SCROLL TO CONTINUE WITH CONTENT
"Sekarang walau Jepang melakukan hal yang sama dan beberapa negara Eropa melakukan hal yang sama, tetap berbeda. Karena Amerika itu kan uangnya sudah mendunia," ungkap Darmin, di Menara BTN, Jakarta, Rabu (2/3/2016).
Ini juga sekaligus menghindari risiko pembalikan arus modal asing seperti yang terjadi pada 2013, akibat berubahnya kebijakan negara-negara tersebut.

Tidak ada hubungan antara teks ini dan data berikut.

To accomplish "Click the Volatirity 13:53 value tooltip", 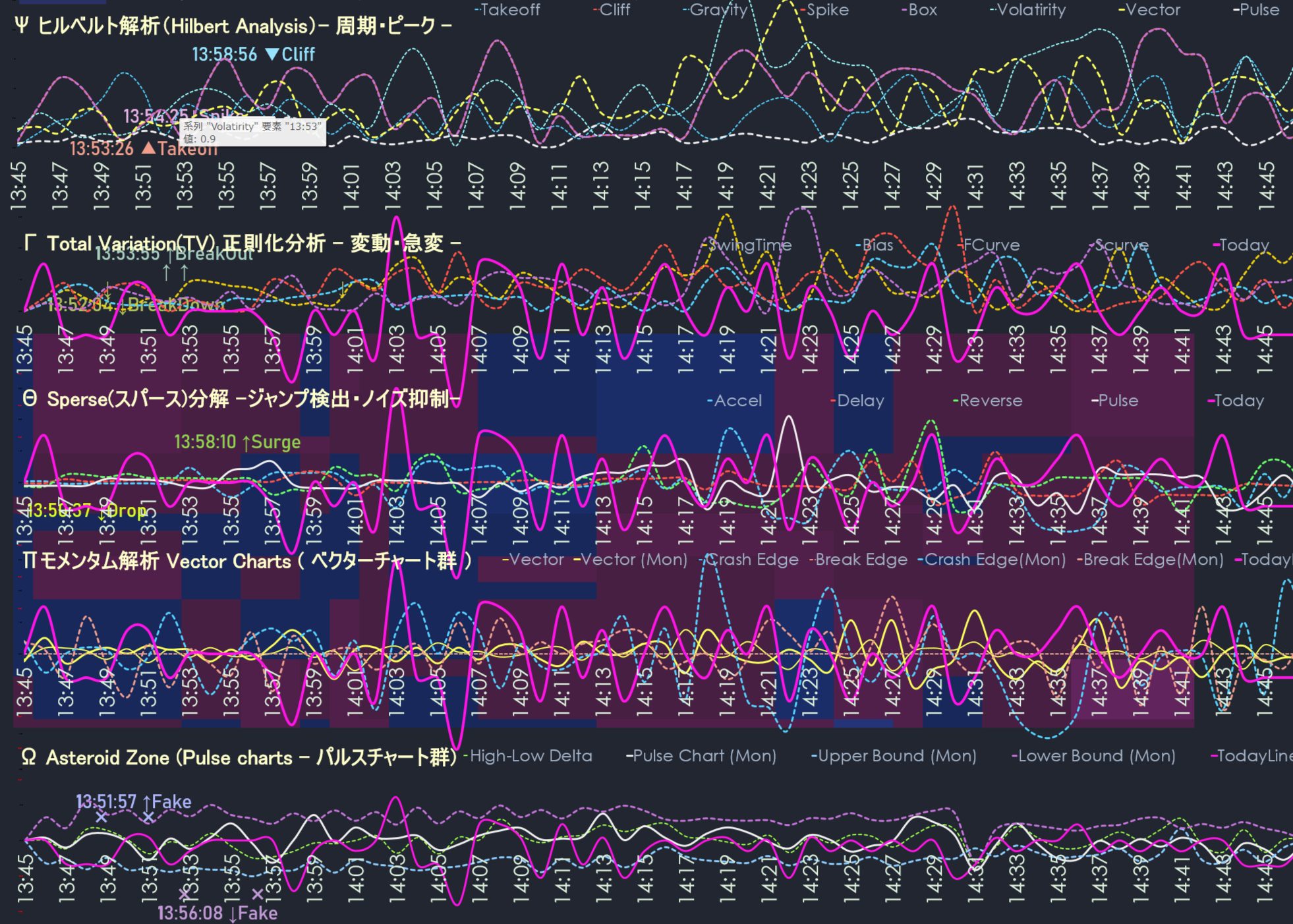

"Nggak akan, karena sumbernya tak ada lagi kebijakan Amerika yang quantitative easing. Yang paling banyak arusnya itu karena AS melakukannya," terangnya.
Meski demikian, Darmin mengaku tetap terus waspada. Hot money tidak boleh dibiarkan terlalu liar masuk ke dalam negeri, mengingat risiko pembalikan yang bisa saja datang tiba-tiba. Solusi terbaik adalah suku bunga yang rendah.
Dengan demikian, maka imbal hasil dari berbagai instrumen pasar keuangan dalam negeri juga tidak terlalu tinggi dibandingkan negara berkembang lainnya. Investor juga tidak buru-buru membawa dananya.
"Kita jangan membiarkan tingkat bunga terlalu tinggi. Supaya ya jangan juga terlalu banyak arus datang karena terlalu banyak bedanya dengan bunga negara lain," tegasnya
Menurut Darmin, ada titik di mana berinvestasi di pasar keuangan dalam negeri tetap menarik. Mengingat pembiayaan pada Anggaran Pendapatan dan Belanja Negara (APBN) masih membutuhkan dana asing.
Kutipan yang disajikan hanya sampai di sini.